KR100664769B1 - Furnace for manufacturing semiconductor wafer - Google Patents

Abstract

The present invention relates to a diffusion wafer for manufacturing a semiconductor wafer, the boat 130 equipped with a semiconductor wafer (W) is loaded to the inside, the reaction gas is supplied to the inside through the gas inlet 111 provided on one side to the other side In the diffusion path having the inner tube 110 for discharging, the inner tube 110 has a cross-sectional area of the reaction gas discharge side smaller than that of the reaction gas inlet side, so that the reaction gas moves in the inner tube 110. Compensation that the reaction gas flow rate is reduced by being consumed, and the reaction gas discharge side and the reaction gas inlet side are deposited by compensating that the reaction gas flow rate is reduced by being consumed as the reaction gas moves in the inner tube. The temperature variation is reduced to make the oxide film characteristics of the semiconductor wafer uniform, and the uniformity of the oxide film thickness is improved.

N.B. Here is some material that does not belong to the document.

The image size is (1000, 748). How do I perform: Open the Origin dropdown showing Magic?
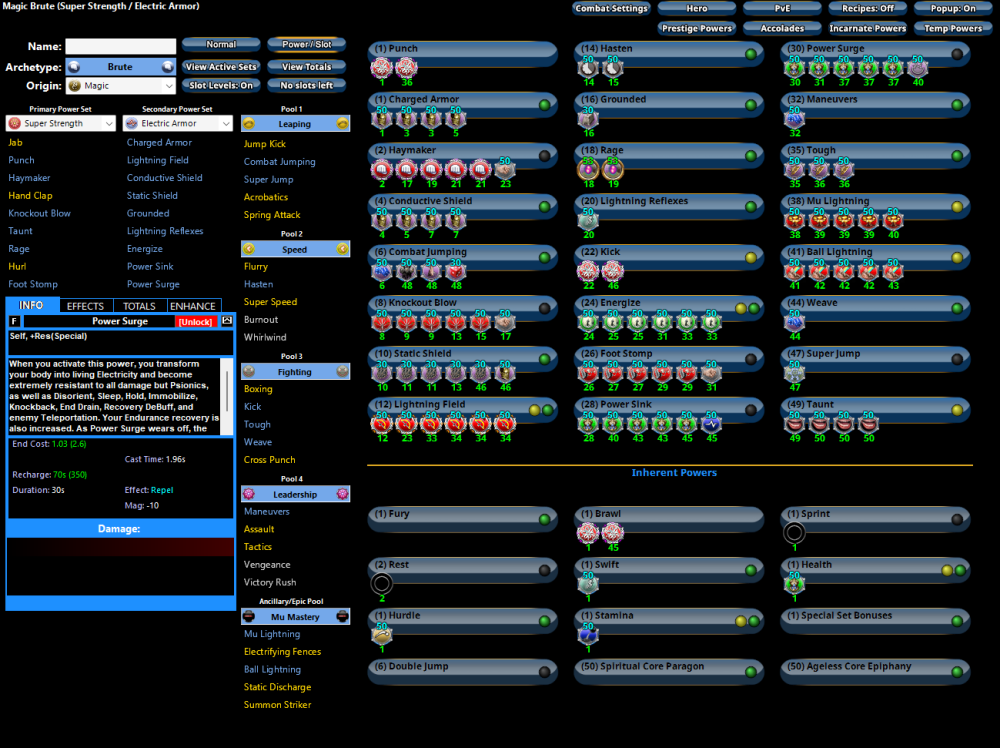click(120, 86)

Chemical Vapor Deposition, Diffusion Furnace, Reaction Gas Flow Rate, Inner Tube, Boat

Description

FURNACE FOR MANUFACTURING SEMICONDUCTOR WAFER}

1 is a cross-sectional view showing a conventional vertical diffusion path,

2 is a cross-sectional view showing a diffusion path for manufacturing a semiconductor wafer according to a first embodiment of the present invention;

3 is a cross-sectional view showing a diffusion path for manufacturing a semiconductor wafer according to a second embodiment of the present invention;

4 is a cross-sectional view showing a diffusion path for manufacturing a semiconductor wafer according to a third embodiment of the present invention;

5 is a cross-sectional view illustrating a diffusion path for manufacturing a semiconductor wafer according to a fourth embodiment of the present invention;

6 is a cross-sectional view illustrating a diffusion path for manufacturing a semiconductor wafer according to a fifth embodiment of the present invention.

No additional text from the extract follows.